Ii) When t-butylthionitrate (t-BuSNO ₂ ) is used

(2 ', 3', 5'-tri-O-acetyl) adenosine (197mg, 0.5mmol) and sodium tetrafluoroborate (110mg, 1mmol) were dissolved in purified acetonitrile (4ml) and then t-butyl Thionitrate (135 mg, 1 mmol) is slowly added, followed by stirring at room temperature for about 20 hours. After the reaction mixture was extracted with dichloromethane, the desired product was separated and purified through silica chromatography (about 26% yield).

Example 2

Preparation of (2 ', 3', 5'-tri-O-acetyl) -2-fluoro inosine

i) When t-butyl thionite (t-BuSNO) is used

(2 ', 3', 5'-tri-O-acetyl) guanosine (0.5 mmol) and NaBF ₄ (1 mmol) were dissolved in purified acetonitrile (4 ml), and then t-BuSNO (1 mmol) was slowly added thereto. Add. After stirring for about 48 hours at room temperature, the reaction mixture was extracted with dichloromethane (30ml × 3) to give the desired product in about 30% yield through silica gel chromatography.

IR (neat) 1760, 1570, 1220 cm ⁻¹ ;

¹ H NMR (CDCl ₃ : 2.1 (t, 9H), 44 (m, 3H), 5.6 (t, 1H), 6.0 (t, 1H), 8.0 (s, 1H).

Ii) When using t-butyl thionite (t-BuSNO ₂ )

In i), instead of t-BuSNO, t-BuSNO ₂ was used to stir at room temperature for about 15 hours, and the target product was obtained in about 48% yield through the same purification process as i).

Example 3

Preparation of (2 ', 3', 5'-tri-O-acetyl) -2-fluoro-8-bromoinosine

(2 ', 3', 5'-tri-O-acetyl) -8-bromo guanosine (0.5 mmol) and NaBF ₄ (1 mmol) were dissolved in purified acetonitrile (4 ml), followed by t-BuSNO Slowly add ₂ (1 mmol). After stirring at room temperature for about 10 hours, the target product was obtained by chromatography using about 56% yield.

¹ H NMR (CDCl ₃ : 2.1 (t, 9H), 4.5-6.1 (m, 5H), 9.3 (brs, 1H).

Example 4

Preparation of 9-ethyl-6-fluoro-2-methylaminopurine

6-amino-9-ethyl-2-methylaminopurine (98 mg, 0.5 mmol) and NaBF ₄ (1 mmol) are dissolved in purified acetonitrile (4 ml), and then t-BuSNO ₂ (1 mmol) is slowly added. After stirring for about 2 hours at room temperature, the desired product was separated and purified through silica column chromatography.

mp = 175 ° C. (decomp.)

¹ H NMR (DMSO-d ₆ ): 1.5 (t, 3H), 3.5 (d, 3H), 4.3 (q, 2H), 7.6 (brs, 1H), 8.2 (s, 1H).

Claims (3)

The defluorination of the fluorinated purine nucleic acid of general formula (I), characterized in that the depurification reaction is carried out in the presence of acetonitrile using sodium tetrafluoroboron and the compound of general formula (III) to the purine nucleic acid of general formula (II). Manufacturing method.

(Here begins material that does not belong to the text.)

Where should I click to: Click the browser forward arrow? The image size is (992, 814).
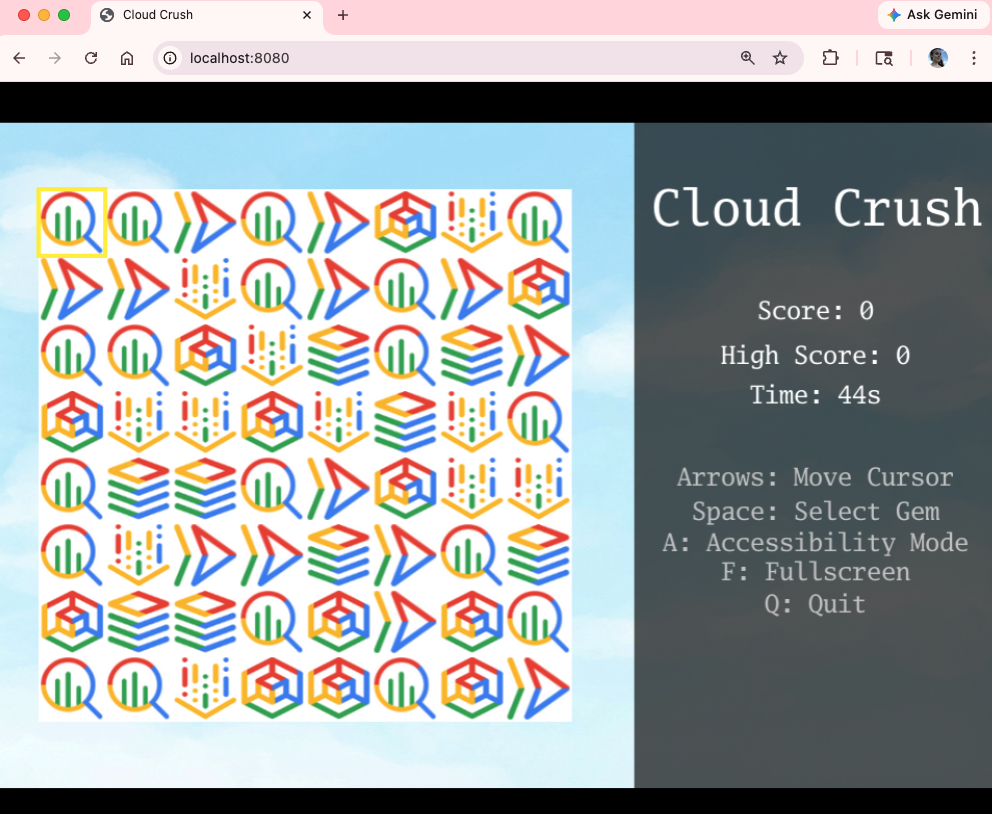click(55, 58)
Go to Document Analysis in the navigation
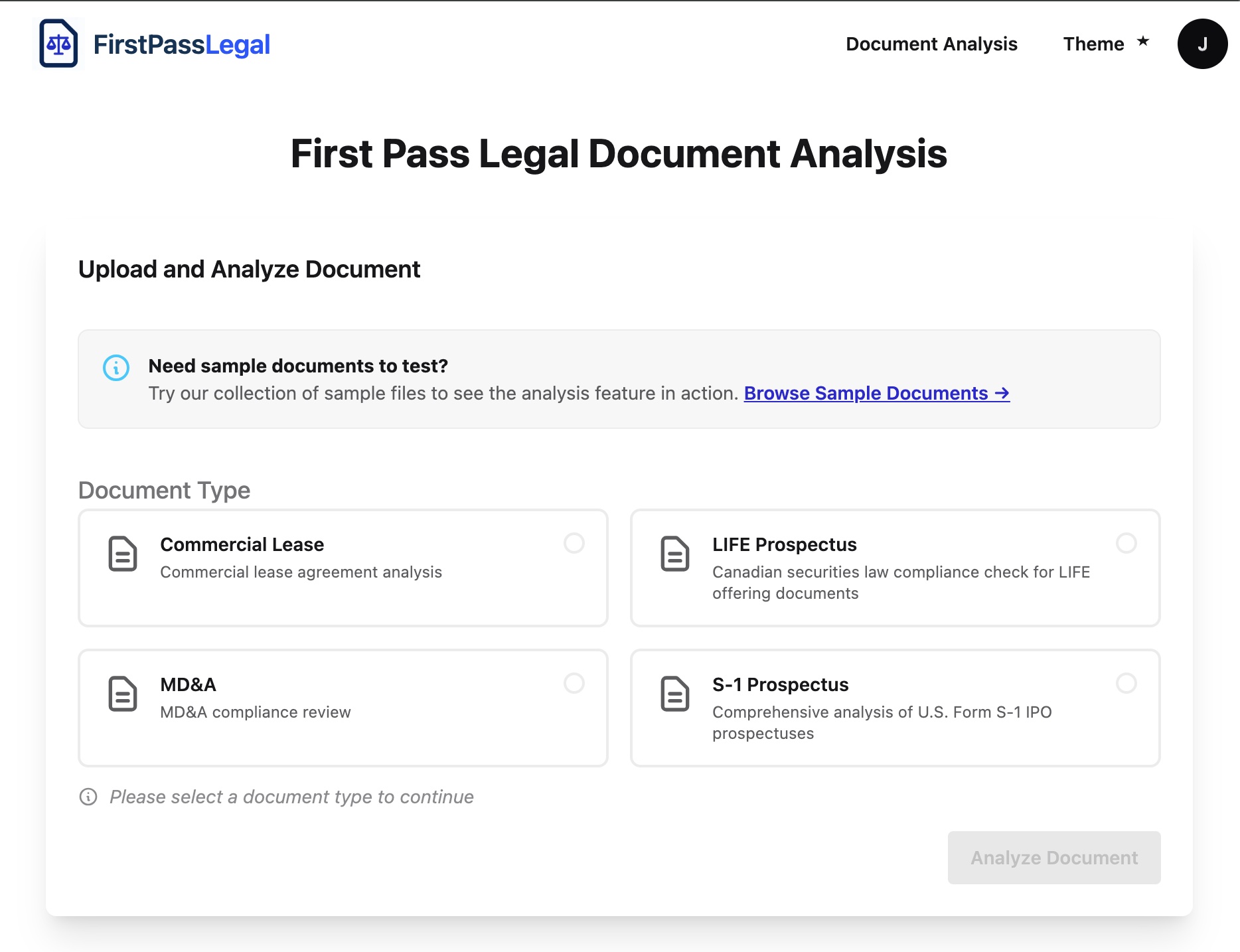 click(x=931, y=44)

(Wherein R represents a triacetyl ribose or ethyl group, X represents a methylamine, hydrogen or fluorine group, Y represents a hydroxy or fluorine group and Z represents hydrogen or bromine.)

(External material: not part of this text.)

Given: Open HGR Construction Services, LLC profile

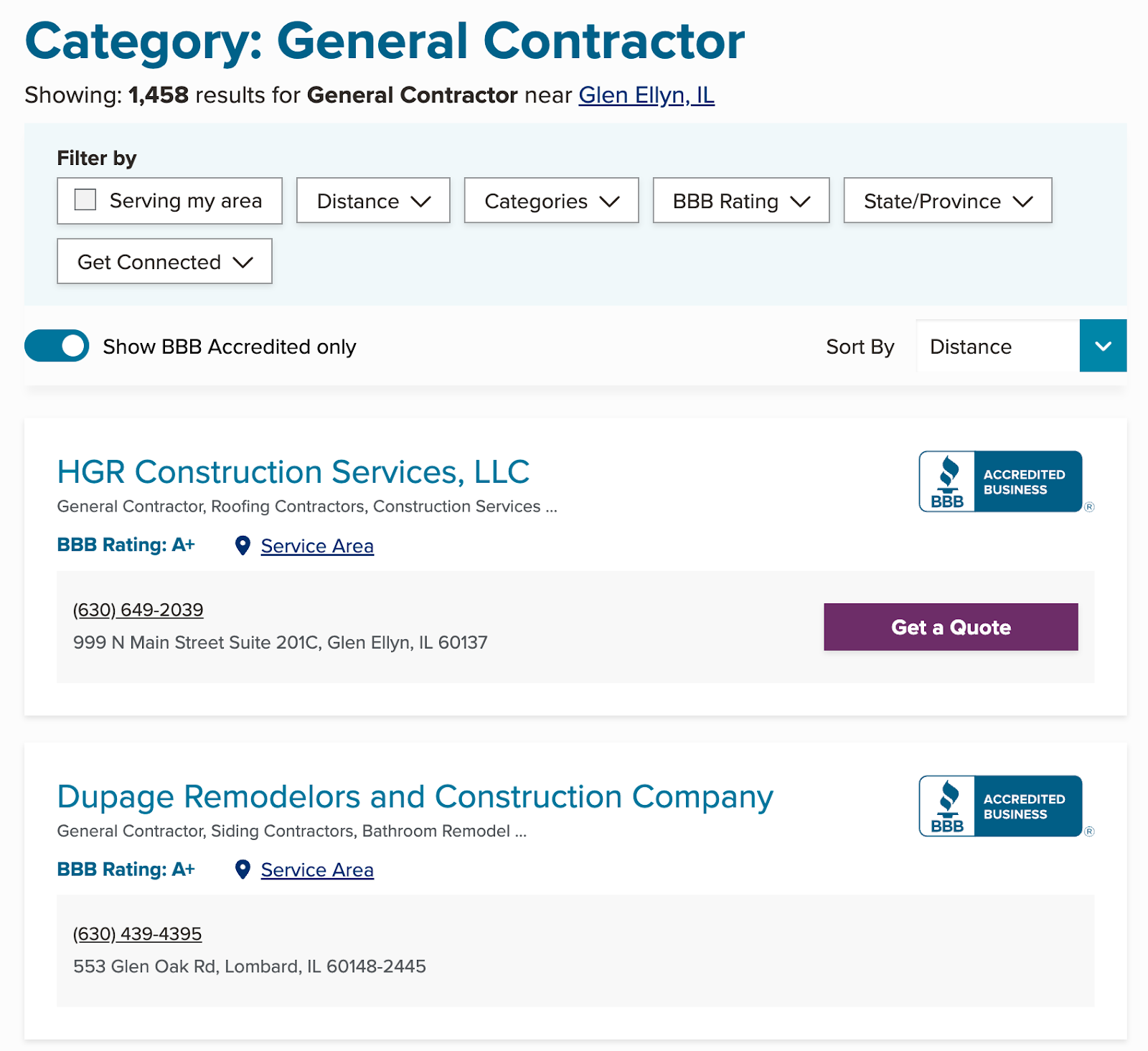Looking at the screenshot, I should 293,471.
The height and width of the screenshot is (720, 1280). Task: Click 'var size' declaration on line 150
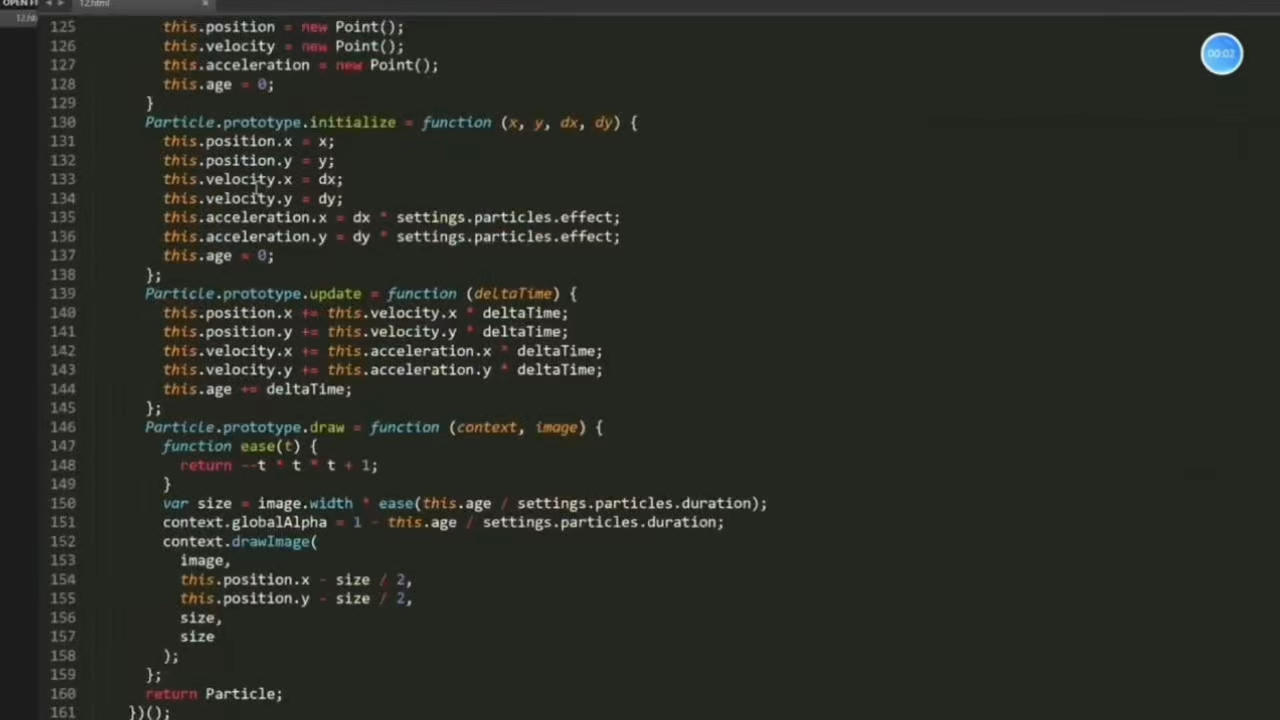point(197,503)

(Wherein R represents triacetyl ribose or an ethyl group, X 'represents methylamine, hydrogen or amine group, Y' represents hydroxy or amine group and Z represents hydrogen or bromine.) t-BuSNO _n (III) (Where n is an integer of 1 or 2) The compound of claim 1, wherein when R is a triacetyl ribose group, Y is fluorine when X is methylamine, Y is fluorine when X is hydrogen, and Y is hydroxy group when X is fluorine. The method for producing the fluorinated nucleic acid of (I). The fluorinated purine nucleic acid of formula (I) according to claim 1, wherein the molar ratio of the compound of formula (II) purine nucleic acid: sodium tetrafluoroboron: compound of formula (III) is 1: 2: 2. Manufacturing method.